The year-end 2020 data released March 4 shows that FICUs’ total assets grew 17.7% last year to $1.84 trillion, with shares and deposits growing 20.3% to $1.59 trillion. Loans were up 5.9% to $1.16 trillion. (The rapid rise in shares and deposits is considered a temporary effect of the COVID-19 pandemic.) That report also gave selected trends for credit unions by asset-size group:
- The number of FICUs with assets of at least $1 billion increased to 370 in the fourth quarter of 2020 from 330 in the fourth quarter of 2019. These 370 credit unions held $1.3 trillion in assets, or 71% of total system assets. They reported 9.2% loan growth; 9.7% membership growth; and 11.8% growth in net worth.
- The number of FICUs with assets of at least $500 million but less than $1 billion rose to 279 in the fourth quarter of 2020 from 247 in the fourth quarter of 2019. These 279 credit unions held $197 billion in total assets, or 11% of total system assets. They reported 3.5% loan growth; 1.8% membership growth; and 3.6% growth in net worth.
- The number of FICUs with at least $100 million but less than $500 million in assets increased to 1,063 in the fourth quarter of 2020 from 1,018 in the fourth quarter of 2019. These 1,063 credit unions held $237.5 billion in total assets, or 13% of total system assets. They reported an 8.6% decline in loans; a 9.5% decline in membership; and a 5.9% decline in net worth.
- The number of FICUs with at least $50 million but less than $100 million in assets rose to 687 in the fourth quarter of 2020 from 677 in the fourth quarter of 2019. These 687 credit unions held $49.4 billion in total assets, or 3% of total system assets, and reported an 11.1% decline in total loans; an 11.3% decline in membership; and a 6.3% decline in net worth.

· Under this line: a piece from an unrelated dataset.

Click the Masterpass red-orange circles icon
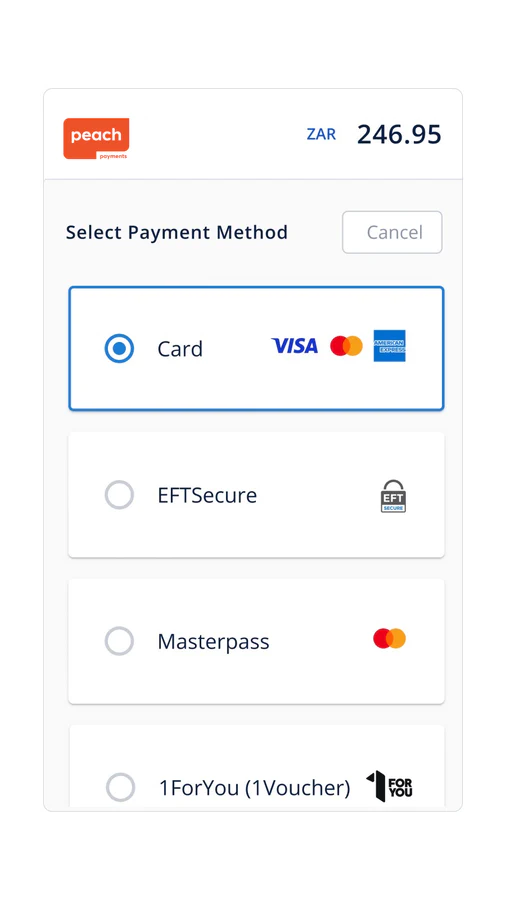 point(390,638)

- The number of FICUs with assets of at least $10 million but less than $50 million declined to 1,541 in the fourth quarter of 2020 from 1,635 in the fourth quarter of 2019. These credit unions held $39.5 billion in assets, or 2% of total system assets, and reported an 18.2% decrease in loans; a 15.7% decline in membership; and a 12.3% decline in net worth.
- The number FICUs with less than $10 million in assets declined to 1,159 in the fourth quarter of 2020 from 1,329 in the fourth quarter of 2019. These credit unions held $4.8 billion in assets, or 0.3% of total system assets. They reported a 24.5% decline in loans; a 19.3% decline in membership; and a 17.5% decline in net worth.